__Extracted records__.
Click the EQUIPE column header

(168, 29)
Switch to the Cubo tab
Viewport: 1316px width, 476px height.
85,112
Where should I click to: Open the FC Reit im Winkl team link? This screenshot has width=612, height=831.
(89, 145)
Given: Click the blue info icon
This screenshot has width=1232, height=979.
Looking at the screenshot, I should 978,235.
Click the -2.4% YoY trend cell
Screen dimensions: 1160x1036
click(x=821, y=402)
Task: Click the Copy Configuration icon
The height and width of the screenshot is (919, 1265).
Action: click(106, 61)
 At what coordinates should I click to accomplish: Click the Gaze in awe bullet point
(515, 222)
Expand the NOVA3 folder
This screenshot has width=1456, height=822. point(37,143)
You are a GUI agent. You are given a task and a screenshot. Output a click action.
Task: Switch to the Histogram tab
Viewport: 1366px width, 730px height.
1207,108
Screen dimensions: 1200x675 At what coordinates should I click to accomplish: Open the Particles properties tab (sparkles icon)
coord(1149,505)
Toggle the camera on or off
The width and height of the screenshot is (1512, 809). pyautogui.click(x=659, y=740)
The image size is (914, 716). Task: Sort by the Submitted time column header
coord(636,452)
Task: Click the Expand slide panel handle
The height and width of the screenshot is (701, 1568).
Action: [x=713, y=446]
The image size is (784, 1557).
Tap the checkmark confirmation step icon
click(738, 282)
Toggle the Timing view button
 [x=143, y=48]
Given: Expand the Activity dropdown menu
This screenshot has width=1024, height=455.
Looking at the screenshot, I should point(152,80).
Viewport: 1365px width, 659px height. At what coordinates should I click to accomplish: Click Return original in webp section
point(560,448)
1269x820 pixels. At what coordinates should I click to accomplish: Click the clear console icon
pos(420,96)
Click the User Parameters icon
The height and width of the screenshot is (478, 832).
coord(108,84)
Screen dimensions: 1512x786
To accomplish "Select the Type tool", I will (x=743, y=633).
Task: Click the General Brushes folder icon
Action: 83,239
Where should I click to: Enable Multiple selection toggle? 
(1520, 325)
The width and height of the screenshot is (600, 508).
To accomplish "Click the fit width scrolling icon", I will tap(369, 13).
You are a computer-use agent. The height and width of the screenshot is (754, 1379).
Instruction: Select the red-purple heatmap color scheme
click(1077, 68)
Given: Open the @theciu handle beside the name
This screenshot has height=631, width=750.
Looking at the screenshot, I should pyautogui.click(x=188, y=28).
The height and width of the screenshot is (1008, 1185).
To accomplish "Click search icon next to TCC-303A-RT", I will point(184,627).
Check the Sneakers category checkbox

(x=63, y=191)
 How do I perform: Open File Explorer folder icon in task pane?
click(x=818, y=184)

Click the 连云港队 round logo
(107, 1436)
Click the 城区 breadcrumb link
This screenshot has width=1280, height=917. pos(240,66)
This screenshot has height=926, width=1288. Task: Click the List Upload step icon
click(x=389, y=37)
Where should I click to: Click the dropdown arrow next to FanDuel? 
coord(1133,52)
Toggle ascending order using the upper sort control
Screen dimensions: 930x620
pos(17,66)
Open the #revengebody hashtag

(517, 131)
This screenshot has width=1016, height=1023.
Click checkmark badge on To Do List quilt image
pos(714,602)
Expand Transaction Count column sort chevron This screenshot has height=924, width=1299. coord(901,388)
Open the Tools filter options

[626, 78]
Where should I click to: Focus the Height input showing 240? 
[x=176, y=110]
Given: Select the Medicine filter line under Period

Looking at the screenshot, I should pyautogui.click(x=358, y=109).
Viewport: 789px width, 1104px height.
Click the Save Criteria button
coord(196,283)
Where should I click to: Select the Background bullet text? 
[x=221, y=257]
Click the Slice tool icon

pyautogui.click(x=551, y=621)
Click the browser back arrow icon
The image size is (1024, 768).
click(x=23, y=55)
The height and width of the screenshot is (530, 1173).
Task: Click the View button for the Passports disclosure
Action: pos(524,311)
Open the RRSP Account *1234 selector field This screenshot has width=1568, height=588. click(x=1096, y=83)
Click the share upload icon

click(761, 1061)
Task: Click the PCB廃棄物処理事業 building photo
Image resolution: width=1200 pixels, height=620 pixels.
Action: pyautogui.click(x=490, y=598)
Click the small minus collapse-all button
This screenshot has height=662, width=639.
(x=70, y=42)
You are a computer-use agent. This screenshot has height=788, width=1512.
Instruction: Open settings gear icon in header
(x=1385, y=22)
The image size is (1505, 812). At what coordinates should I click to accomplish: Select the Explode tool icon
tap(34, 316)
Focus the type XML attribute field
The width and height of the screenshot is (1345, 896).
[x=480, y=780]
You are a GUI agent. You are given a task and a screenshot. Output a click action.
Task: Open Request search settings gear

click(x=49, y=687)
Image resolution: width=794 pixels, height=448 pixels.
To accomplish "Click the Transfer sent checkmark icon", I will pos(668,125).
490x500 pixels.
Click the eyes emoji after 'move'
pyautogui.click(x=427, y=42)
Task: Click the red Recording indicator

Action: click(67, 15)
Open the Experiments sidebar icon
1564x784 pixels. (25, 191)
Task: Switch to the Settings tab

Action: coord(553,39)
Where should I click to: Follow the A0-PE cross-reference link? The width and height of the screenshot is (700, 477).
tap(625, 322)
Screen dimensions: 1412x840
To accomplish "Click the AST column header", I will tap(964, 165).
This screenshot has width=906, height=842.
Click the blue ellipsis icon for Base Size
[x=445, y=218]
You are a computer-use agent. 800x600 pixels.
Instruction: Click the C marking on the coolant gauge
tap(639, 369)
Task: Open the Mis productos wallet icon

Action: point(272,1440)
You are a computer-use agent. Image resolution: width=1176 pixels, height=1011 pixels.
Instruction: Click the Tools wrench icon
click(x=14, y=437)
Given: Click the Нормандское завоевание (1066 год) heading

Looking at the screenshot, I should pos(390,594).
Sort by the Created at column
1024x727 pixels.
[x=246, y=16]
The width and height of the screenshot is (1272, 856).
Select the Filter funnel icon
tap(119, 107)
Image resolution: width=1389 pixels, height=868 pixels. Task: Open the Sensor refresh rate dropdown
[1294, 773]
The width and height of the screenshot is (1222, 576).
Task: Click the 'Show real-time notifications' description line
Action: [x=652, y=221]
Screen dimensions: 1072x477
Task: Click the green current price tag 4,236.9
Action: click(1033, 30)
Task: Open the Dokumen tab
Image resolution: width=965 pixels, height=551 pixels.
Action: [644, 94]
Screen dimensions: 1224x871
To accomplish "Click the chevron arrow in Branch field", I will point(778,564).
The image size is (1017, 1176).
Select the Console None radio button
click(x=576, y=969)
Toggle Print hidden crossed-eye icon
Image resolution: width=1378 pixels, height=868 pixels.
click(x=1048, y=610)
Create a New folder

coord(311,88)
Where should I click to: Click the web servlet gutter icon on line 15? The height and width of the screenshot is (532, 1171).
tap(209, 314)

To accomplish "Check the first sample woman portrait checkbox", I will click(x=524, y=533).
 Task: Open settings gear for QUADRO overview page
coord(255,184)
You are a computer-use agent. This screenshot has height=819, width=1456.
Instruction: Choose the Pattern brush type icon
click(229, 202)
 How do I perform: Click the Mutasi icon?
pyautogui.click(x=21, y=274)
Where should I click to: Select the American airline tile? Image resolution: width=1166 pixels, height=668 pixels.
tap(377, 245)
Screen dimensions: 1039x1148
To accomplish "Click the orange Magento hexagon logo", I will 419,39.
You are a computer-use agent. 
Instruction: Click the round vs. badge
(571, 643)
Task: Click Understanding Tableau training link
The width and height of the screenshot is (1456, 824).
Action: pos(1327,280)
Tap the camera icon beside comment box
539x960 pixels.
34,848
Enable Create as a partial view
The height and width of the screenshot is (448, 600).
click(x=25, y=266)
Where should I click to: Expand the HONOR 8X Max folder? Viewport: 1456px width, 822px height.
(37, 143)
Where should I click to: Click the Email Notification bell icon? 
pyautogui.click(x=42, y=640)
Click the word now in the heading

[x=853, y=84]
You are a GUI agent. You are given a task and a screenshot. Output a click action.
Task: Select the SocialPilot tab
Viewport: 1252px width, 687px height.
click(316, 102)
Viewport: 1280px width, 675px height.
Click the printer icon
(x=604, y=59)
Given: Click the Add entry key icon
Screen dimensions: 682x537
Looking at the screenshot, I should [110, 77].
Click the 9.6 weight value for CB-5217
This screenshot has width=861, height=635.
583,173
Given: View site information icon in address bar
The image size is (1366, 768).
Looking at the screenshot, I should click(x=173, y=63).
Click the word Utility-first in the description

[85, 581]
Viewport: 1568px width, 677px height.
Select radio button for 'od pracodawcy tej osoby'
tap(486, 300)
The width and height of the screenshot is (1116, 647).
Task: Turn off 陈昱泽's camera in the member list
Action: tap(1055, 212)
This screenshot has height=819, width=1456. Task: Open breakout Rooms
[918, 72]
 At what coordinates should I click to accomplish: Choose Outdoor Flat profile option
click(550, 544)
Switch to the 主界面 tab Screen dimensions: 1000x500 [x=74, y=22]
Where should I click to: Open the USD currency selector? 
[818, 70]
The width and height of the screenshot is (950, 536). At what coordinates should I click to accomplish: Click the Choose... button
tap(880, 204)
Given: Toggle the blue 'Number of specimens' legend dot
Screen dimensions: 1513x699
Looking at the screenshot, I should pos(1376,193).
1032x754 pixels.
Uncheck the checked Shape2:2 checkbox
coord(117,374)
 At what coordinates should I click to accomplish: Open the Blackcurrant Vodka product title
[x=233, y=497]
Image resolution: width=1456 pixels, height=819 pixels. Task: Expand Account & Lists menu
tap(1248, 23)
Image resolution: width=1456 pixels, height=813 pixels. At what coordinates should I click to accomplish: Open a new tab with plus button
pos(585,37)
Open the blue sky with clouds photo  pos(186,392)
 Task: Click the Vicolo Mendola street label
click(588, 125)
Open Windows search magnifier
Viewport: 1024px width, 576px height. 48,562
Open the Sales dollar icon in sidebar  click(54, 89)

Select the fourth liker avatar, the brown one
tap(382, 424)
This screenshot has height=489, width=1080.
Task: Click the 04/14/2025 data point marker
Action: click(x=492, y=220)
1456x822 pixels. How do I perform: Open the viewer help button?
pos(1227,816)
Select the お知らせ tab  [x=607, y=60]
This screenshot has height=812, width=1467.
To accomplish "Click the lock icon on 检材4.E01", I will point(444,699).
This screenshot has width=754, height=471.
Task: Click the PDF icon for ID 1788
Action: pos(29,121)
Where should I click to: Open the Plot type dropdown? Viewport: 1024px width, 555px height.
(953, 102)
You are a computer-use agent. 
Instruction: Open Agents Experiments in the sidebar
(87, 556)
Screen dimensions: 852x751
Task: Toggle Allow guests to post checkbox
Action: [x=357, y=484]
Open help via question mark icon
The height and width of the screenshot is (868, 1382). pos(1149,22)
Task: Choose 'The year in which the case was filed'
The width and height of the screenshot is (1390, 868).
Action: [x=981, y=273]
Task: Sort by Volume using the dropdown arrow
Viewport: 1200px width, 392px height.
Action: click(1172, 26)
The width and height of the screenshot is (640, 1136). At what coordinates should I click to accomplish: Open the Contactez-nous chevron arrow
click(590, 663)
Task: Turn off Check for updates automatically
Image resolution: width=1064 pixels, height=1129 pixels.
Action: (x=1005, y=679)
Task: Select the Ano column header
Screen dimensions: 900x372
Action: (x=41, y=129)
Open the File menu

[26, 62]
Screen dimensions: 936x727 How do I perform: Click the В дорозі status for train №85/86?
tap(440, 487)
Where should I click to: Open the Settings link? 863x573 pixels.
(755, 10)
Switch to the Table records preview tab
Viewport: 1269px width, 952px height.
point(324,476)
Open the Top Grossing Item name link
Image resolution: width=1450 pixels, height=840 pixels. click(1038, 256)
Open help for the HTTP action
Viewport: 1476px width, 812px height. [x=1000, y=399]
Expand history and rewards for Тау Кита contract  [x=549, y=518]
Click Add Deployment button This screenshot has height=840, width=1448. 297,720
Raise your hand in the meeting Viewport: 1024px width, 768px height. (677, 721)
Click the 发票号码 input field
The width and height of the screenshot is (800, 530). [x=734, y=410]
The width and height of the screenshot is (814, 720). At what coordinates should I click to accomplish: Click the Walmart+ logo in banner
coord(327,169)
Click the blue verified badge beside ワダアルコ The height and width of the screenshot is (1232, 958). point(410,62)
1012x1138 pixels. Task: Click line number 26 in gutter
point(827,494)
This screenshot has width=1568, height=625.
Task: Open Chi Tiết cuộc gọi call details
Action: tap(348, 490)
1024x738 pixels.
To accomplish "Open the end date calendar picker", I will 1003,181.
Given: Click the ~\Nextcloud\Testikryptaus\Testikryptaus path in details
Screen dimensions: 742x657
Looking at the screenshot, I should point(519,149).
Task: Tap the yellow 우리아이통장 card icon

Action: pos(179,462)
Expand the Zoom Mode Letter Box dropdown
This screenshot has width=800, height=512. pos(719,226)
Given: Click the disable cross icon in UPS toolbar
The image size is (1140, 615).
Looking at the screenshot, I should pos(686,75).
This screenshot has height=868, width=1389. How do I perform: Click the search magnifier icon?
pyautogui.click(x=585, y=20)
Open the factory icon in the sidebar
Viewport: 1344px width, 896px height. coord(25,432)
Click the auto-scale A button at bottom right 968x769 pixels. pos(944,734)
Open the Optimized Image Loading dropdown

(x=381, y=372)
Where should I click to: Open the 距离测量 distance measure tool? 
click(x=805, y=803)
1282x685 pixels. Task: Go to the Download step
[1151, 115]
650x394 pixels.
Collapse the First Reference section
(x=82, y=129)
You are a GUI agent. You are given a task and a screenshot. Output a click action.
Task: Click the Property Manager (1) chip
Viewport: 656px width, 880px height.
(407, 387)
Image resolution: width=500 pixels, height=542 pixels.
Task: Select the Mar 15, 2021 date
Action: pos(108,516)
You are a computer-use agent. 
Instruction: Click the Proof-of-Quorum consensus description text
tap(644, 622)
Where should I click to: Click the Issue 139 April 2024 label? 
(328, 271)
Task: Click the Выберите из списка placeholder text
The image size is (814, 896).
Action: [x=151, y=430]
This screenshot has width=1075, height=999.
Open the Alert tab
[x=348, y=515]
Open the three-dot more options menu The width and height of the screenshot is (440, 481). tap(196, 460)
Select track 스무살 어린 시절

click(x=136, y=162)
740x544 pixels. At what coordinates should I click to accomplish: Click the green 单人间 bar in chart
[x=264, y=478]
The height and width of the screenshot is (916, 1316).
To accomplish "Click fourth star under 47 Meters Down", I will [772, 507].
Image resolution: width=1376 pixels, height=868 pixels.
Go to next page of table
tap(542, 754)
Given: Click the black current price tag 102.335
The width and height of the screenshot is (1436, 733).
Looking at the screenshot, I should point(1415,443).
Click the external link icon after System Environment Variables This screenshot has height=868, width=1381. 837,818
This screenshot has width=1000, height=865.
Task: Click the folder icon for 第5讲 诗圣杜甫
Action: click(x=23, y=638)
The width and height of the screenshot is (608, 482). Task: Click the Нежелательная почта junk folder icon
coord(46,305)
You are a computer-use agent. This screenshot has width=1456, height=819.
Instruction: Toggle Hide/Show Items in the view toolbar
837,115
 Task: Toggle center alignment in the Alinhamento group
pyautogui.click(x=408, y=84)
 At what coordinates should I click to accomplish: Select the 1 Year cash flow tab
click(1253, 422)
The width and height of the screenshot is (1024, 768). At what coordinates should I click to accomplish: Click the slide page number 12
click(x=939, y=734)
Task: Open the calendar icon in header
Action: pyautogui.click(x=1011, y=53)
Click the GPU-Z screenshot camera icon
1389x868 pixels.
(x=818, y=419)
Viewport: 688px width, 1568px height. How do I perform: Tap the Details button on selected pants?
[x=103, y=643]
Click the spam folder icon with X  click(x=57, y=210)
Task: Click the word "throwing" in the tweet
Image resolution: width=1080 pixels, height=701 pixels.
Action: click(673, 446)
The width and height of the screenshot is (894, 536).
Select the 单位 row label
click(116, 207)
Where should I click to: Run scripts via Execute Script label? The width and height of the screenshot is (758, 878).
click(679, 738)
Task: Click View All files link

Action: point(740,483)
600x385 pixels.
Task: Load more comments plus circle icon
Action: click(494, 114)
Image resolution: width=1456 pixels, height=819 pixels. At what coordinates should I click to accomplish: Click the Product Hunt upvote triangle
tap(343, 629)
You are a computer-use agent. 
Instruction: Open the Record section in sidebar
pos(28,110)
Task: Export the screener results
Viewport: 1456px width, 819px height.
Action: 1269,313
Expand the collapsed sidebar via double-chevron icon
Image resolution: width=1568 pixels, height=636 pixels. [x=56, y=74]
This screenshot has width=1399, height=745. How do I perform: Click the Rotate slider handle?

__YOUR TASK__.
Copy out the records starting at the line containing "Open the Top Grossing Item name link" and ending after the line containing "The width and height of the screenshot is (800, 530).".

__CORRECT OUTPUT__.
Open the Top Grossing Item name link
Image resolution: width=1450 pixels, height=840 pixels. click(1038, 256)
Open help for the HTTP action
Viewport: 1476px width, 812px height. [x=1000, y=399]
Expand history and rewards for Тау Кита contract  [x=549, y=518]
Click Add Deployment button This screenshot has height=840, width=1448. 297,720
Raise your hand in the meeting Viewport: 1024px width, 768px height. (677, 721)
Click the 发票号码 input field
The width and height of the screenshot is (800, 530). [x=734, y=410]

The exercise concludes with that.